Otto is plenty agile; I am much less so. But that’s not why Otto and I are taking an agility class.
One of the main reasons I signed us up for the class is because I’ve found that it helps to take classes yourself when you are learning to teach. I’m interested in teaching, both in print (in the magazine) and in the course of my volunteer work at my local animal shelter.
I find that I often observe something about teachers when I’m a student. In my first class, for example, I noticed how much I like it when the instructor said, “Good job, Nancy!” – but only when I really thought whatever I did WAS good. I didn’t like it at all when I thought I did a lousy job of something. Praise has to feel authentic for it to actually feel good. At least, for people. I don’t know about dogs. Otto doesn’t seem to mind getting a treat at any time!
I’m also taking the class to help maintain Otto’s interest in working with me. When we work on the same stuff all the time, I notice he starts to get a little less enthused about the process. But whenever I ask him for something new, his eyes light up, and I can see him concentrate in an effort to figure out what he has to do to earn my praise or treat. He enjoys learning something new. Don’t we all?
The first class was not a huge challenge. I often ask him to jump on or over things on our walks, so the table, plank, and the jumps were not particularly novel for him.
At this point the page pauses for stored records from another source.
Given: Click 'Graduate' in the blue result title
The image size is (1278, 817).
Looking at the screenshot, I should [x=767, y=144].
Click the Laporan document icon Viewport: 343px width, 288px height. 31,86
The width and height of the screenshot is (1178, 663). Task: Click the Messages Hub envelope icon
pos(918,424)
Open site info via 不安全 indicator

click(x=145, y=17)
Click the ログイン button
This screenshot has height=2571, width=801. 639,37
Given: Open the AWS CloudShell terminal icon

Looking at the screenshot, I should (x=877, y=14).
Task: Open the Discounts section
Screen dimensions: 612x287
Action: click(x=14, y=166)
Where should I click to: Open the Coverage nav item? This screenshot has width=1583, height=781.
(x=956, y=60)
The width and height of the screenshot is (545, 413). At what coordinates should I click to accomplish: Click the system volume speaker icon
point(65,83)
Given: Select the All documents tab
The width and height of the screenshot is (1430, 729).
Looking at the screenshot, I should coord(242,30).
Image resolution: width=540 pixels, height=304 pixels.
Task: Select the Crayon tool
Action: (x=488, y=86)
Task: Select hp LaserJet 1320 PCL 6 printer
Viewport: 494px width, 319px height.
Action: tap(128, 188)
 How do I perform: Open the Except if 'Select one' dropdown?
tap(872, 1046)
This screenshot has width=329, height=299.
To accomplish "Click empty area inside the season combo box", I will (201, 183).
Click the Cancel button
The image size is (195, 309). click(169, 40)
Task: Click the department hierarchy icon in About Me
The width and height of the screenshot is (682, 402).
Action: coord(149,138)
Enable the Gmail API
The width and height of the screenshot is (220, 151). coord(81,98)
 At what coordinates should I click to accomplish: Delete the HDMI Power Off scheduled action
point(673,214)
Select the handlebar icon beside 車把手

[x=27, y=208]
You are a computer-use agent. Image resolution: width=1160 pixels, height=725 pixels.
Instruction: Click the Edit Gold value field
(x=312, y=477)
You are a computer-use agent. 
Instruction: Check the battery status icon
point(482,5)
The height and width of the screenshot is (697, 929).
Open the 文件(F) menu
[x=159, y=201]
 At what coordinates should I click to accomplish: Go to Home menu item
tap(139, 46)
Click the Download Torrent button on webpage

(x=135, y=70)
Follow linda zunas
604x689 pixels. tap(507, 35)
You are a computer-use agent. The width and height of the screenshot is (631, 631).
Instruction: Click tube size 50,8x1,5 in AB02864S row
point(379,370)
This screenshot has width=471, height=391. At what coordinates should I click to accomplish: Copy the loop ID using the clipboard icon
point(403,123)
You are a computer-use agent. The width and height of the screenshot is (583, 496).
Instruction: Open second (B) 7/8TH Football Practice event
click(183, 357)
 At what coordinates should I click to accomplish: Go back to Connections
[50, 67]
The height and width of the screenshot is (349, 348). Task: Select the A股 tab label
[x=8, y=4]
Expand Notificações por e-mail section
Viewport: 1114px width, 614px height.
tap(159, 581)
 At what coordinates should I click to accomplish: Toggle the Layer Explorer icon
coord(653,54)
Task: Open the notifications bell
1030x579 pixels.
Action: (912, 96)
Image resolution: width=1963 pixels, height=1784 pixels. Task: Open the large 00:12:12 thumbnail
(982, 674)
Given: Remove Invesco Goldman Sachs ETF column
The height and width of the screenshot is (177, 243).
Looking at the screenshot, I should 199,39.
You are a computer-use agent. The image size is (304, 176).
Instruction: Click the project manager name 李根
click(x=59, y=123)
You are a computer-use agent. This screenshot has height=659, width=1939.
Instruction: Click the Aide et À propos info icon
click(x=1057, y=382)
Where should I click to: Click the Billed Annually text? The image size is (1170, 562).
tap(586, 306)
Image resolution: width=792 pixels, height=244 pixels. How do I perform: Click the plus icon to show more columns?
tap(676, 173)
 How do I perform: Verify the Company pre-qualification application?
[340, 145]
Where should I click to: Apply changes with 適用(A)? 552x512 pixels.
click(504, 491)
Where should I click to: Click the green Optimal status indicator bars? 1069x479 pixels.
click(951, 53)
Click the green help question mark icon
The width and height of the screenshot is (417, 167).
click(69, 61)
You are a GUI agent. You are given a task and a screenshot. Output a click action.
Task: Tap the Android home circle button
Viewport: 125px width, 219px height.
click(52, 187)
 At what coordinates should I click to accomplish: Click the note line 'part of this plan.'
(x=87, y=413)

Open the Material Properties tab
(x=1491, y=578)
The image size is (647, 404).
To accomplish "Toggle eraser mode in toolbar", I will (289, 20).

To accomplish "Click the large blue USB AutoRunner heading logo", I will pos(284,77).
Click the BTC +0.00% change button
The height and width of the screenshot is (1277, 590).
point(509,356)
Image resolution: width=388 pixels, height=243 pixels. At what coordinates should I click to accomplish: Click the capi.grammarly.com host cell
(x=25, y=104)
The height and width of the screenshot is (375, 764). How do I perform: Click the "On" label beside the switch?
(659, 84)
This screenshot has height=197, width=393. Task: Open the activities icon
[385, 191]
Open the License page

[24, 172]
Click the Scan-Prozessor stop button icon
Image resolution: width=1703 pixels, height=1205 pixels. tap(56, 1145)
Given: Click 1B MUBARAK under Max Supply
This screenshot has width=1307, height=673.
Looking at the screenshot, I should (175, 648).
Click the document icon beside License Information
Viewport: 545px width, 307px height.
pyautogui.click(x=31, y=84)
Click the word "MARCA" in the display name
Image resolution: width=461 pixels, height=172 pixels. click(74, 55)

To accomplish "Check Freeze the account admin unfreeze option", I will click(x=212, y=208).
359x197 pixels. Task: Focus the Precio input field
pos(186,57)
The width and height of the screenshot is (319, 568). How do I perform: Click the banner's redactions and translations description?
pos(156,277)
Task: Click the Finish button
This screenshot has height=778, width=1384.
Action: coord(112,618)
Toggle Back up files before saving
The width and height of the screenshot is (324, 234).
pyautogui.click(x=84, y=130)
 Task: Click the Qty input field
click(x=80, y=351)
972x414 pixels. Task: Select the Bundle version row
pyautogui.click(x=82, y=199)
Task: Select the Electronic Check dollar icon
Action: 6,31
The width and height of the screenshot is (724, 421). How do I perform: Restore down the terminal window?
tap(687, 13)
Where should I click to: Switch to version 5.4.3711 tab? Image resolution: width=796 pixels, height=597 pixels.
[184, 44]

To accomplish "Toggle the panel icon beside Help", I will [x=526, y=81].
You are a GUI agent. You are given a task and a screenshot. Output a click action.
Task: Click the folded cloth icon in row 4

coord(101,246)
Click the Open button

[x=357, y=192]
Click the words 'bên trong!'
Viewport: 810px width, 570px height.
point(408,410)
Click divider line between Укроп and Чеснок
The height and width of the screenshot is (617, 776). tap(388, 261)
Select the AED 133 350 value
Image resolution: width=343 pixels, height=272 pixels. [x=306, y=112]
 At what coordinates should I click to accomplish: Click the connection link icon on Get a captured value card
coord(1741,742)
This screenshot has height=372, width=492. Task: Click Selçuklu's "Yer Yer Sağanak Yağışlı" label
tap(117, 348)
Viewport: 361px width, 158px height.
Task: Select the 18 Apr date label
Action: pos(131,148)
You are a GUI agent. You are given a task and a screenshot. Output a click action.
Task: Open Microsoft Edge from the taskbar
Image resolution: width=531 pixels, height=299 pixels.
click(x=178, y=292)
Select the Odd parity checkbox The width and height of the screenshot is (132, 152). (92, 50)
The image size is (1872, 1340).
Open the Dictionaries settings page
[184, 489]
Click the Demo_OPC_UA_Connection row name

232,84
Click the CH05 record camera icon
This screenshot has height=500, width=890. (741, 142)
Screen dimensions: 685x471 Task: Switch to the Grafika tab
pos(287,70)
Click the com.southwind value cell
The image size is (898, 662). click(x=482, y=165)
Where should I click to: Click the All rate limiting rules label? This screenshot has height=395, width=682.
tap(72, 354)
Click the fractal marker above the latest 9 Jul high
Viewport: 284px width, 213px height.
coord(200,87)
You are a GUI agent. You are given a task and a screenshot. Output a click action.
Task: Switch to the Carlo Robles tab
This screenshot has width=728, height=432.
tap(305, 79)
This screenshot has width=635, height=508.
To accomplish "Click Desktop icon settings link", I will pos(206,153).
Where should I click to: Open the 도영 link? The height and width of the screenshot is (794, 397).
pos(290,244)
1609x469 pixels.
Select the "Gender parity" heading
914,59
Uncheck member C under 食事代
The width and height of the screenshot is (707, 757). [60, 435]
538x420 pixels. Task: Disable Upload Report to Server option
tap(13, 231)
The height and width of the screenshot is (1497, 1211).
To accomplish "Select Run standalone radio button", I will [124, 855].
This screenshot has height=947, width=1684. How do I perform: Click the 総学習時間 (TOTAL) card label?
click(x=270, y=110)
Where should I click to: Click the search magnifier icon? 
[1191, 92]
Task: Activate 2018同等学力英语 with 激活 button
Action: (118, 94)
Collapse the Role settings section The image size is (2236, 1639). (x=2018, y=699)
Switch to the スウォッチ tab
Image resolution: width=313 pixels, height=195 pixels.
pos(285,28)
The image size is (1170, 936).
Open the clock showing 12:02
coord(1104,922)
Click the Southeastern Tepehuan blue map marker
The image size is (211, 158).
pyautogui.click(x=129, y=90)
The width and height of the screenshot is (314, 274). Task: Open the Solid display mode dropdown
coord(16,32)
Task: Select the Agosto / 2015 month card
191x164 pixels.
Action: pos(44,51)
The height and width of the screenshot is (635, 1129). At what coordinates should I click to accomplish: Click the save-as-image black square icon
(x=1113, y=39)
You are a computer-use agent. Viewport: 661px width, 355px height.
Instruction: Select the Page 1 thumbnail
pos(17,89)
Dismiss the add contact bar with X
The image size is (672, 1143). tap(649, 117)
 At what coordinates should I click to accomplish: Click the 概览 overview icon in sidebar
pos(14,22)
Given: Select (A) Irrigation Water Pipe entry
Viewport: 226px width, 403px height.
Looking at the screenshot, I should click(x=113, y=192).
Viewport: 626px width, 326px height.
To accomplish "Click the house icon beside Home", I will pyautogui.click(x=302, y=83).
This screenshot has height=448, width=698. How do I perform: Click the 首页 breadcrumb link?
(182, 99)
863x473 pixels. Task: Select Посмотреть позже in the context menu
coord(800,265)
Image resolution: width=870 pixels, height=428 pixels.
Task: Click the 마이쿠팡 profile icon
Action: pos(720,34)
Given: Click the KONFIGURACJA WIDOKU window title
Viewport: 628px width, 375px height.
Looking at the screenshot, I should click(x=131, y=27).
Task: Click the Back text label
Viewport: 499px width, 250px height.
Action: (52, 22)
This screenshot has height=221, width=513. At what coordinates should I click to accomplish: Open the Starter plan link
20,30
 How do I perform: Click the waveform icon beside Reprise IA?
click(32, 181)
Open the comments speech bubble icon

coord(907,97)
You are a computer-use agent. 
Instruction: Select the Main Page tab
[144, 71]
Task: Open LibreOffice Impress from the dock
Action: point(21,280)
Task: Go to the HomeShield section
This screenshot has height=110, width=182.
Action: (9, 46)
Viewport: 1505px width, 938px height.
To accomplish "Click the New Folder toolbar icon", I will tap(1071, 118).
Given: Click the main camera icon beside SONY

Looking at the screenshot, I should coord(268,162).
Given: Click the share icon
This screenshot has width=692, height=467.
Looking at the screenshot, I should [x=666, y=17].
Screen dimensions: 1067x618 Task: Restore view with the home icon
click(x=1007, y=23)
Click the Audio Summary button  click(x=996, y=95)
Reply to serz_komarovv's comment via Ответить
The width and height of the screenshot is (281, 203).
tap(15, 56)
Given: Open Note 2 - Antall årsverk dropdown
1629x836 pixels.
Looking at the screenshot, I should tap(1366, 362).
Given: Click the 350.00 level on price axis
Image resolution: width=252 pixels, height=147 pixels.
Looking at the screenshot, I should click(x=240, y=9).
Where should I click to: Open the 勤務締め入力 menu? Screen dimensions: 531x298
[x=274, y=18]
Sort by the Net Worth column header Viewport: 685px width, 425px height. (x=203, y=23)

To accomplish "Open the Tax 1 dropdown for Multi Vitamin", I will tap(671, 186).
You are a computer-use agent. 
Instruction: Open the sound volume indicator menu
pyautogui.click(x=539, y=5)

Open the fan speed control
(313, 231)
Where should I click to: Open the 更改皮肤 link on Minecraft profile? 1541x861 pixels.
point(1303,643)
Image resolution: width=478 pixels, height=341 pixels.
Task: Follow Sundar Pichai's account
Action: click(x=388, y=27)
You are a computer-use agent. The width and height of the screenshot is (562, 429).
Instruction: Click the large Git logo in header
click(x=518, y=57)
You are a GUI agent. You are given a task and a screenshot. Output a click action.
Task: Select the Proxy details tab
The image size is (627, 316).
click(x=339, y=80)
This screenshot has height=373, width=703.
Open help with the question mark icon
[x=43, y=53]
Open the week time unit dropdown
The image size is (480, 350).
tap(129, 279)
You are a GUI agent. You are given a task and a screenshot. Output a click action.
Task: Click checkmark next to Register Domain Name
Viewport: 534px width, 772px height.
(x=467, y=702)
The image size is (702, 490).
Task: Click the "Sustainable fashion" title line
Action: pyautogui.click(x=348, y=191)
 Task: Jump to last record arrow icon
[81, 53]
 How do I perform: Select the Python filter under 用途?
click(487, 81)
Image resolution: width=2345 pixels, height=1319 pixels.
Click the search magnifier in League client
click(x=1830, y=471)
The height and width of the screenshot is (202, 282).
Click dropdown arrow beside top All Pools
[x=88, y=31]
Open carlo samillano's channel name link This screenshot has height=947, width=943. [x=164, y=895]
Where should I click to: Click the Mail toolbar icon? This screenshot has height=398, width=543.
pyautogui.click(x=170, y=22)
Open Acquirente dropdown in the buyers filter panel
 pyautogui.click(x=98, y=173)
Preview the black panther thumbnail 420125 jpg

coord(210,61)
He’s previously been through an agility tunnel and over an A-frame at dog daycare. However, we both had to concentrate on doing these things with him on my right side, as opposed to my left. And building in the “pause” at the end of the obstacles made him furrow his brow in concentration. After just a try or two, he got the hang of it, and was bright and enthused about more. I can’t wait for the next class.
What are you working on with your dog?